## WHAT TO PRODUCE
Exclude the pictures and reproduce exactly the lines that run from the one holding "Open crytic/ethcc-demo breadcrumb link" to the end of the entries below.
---*---
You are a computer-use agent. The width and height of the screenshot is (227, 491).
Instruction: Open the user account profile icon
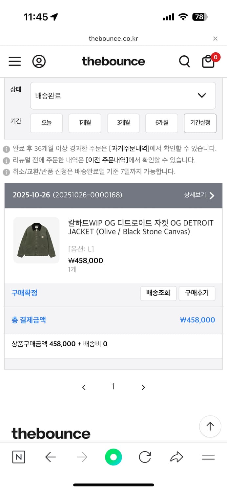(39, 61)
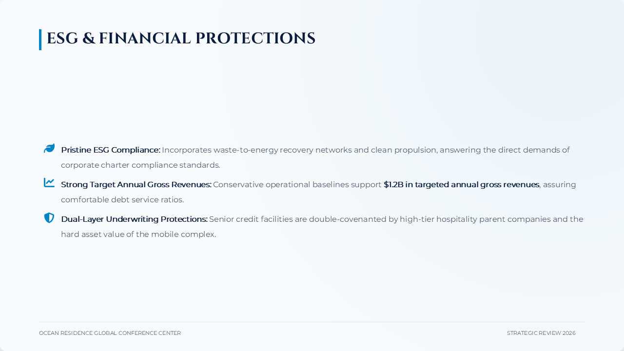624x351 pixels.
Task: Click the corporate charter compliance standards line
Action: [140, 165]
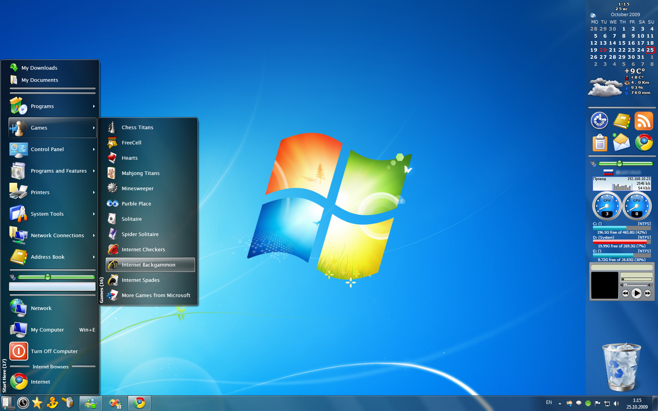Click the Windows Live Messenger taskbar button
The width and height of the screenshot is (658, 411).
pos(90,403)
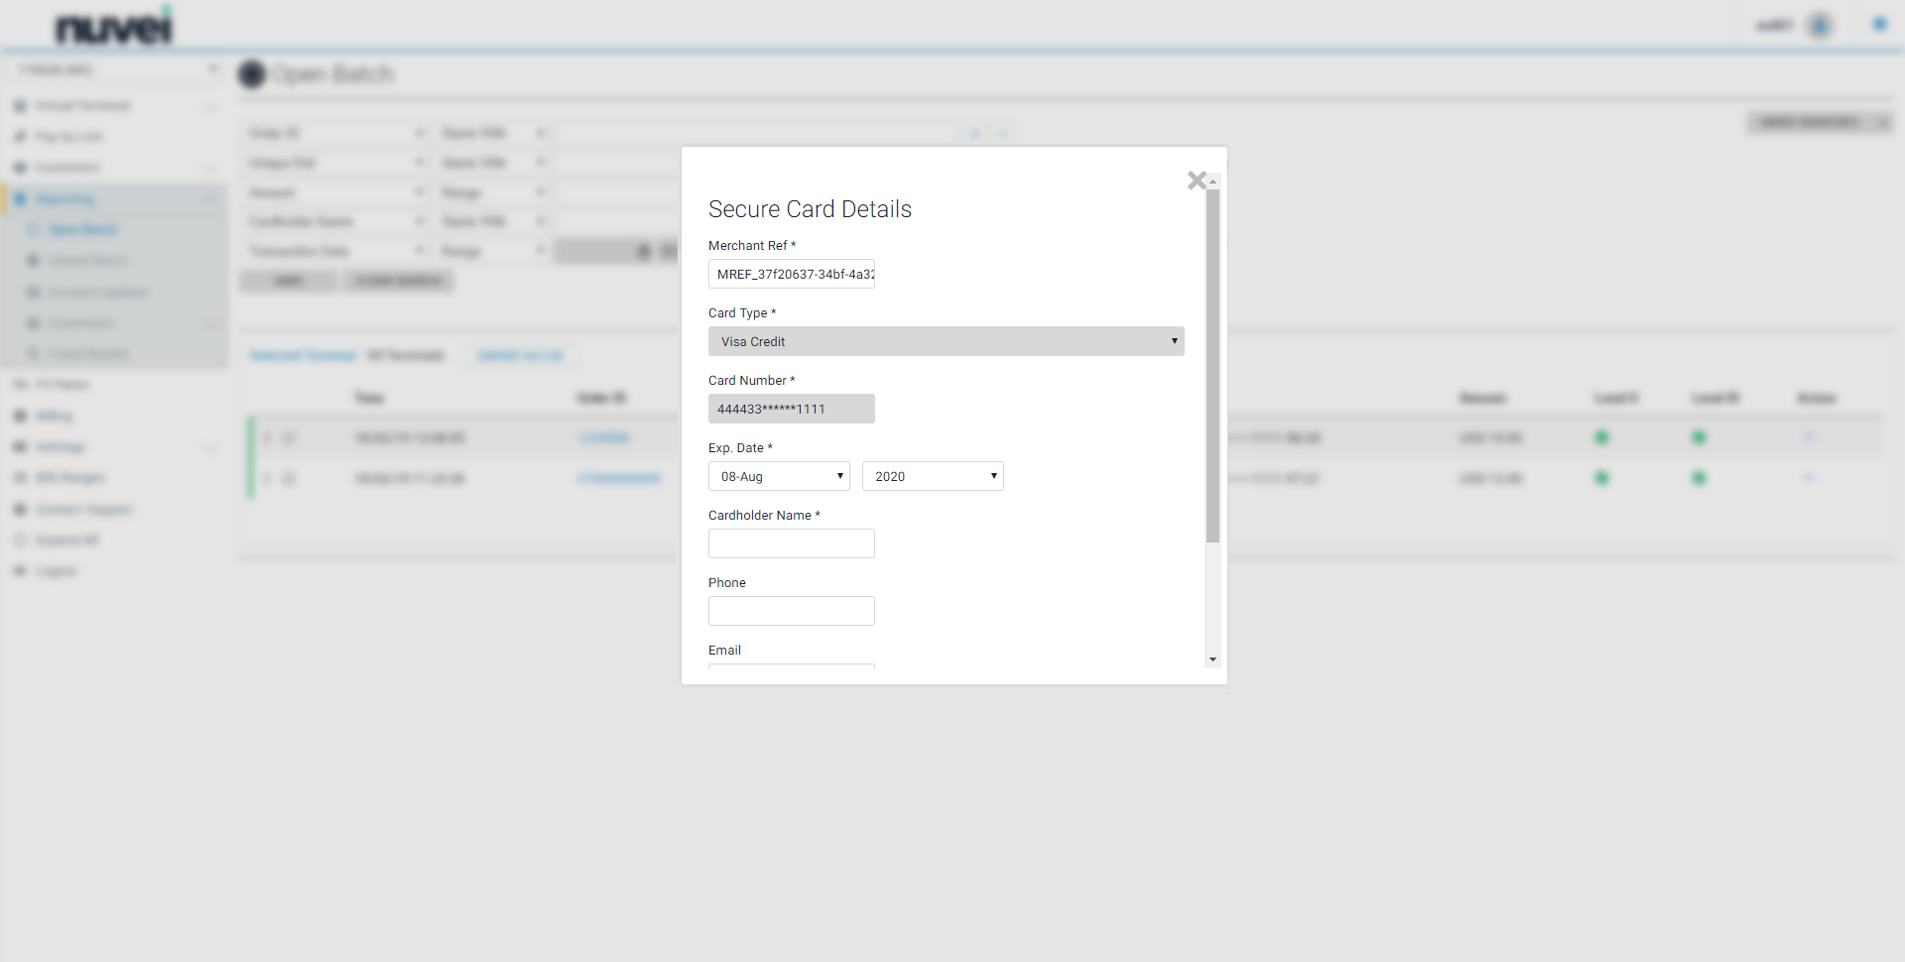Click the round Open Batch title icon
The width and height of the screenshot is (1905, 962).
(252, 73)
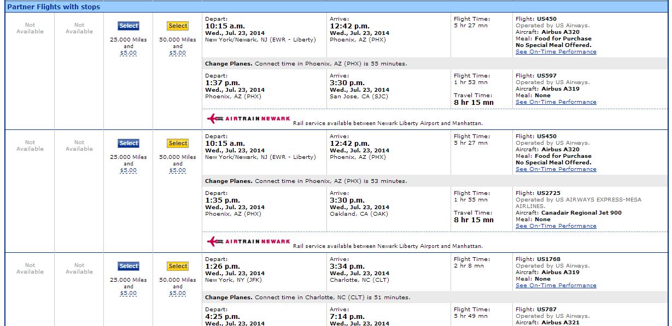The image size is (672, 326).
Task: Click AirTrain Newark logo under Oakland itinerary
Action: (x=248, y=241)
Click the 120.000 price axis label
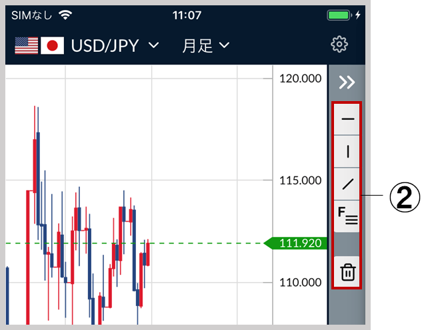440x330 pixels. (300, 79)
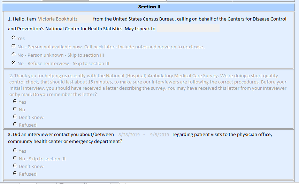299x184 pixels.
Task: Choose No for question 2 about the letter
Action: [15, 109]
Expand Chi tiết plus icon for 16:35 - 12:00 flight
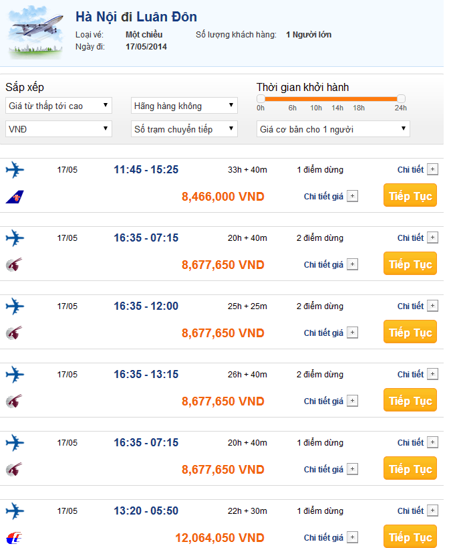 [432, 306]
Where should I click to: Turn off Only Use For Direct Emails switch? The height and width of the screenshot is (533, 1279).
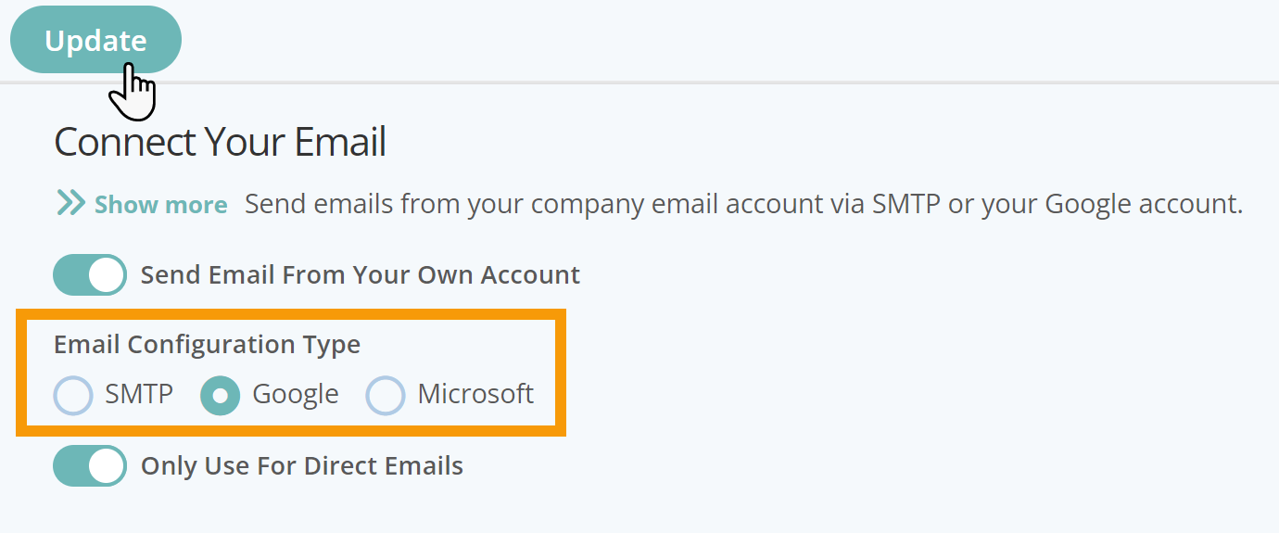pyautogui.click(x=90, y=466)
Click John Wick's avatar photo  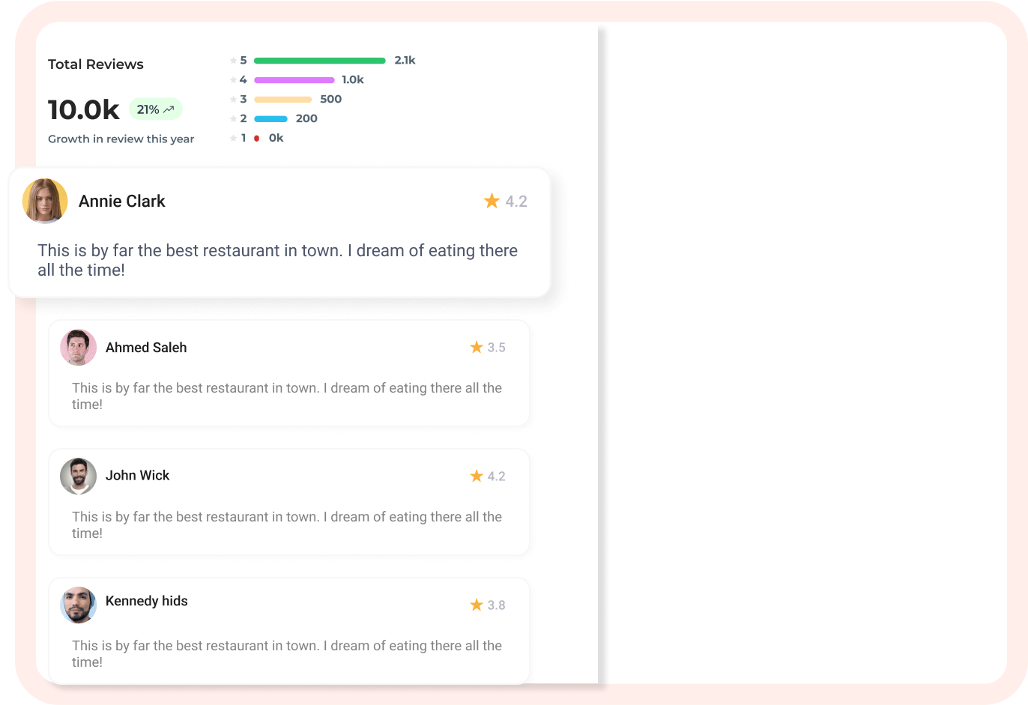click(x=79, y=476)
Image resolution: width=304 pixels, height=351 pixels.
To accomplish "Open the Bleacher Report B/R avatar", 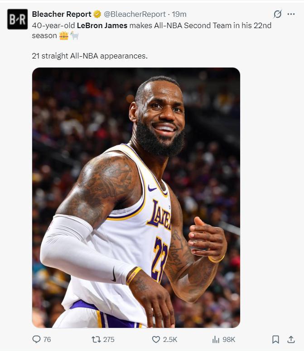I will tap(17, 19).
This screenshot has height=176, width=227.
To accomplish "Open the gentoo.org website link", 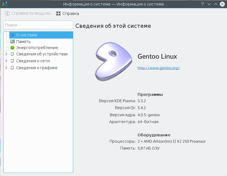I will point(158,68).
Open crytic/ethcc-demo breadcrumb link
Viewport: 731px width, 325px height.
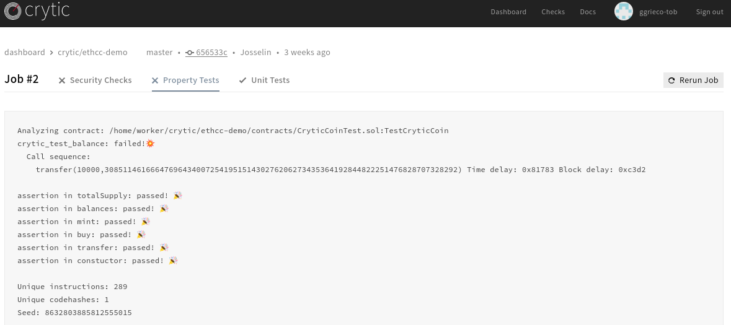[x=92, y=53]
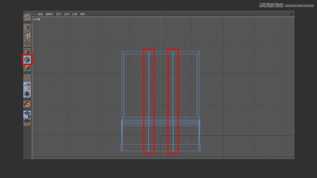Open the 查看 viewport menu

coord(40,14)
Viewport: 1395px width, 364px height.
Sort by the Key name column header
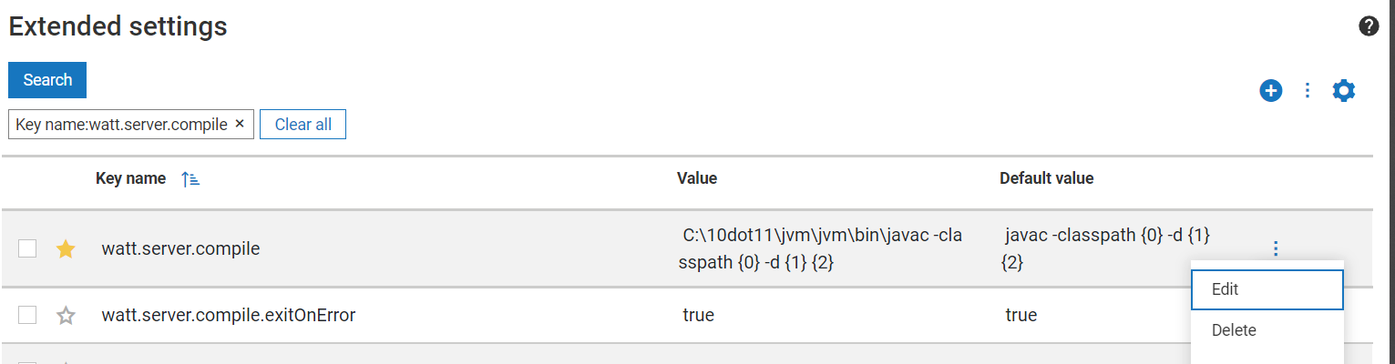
---*---
## RESPONSE FOR THIS EXERCISE
Open crytic/ethcc-demo breadcrumb link
Viewport: 731px width, 325px height.
[x=92, y=53]
Open the 查看 viewport menu

coord(40,14)
Viewport: 1395px width, 364px height.
Sort by the Key name column header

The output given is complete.